Saved entries:
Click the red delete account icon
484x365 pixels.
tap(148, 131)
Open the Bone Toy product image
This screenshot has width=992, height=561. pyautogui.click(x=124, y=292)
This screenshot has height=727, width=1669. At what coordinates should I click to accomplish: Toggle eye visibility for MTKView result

THE PROBLEM:
Could you output exactly the lines from the one containing "Open the Bone Toy product image" to the end of the entries above, both included, and no others?

EXPECTED ANSWER:
Open the Bone Toy product image
This screenshot has width=992, height=561. pyautogui.click(x=124, y=292)
This screenshot has height=727, width=1669. At what coordinates should I click to accomplish: Toggle eye visibility for MTKView result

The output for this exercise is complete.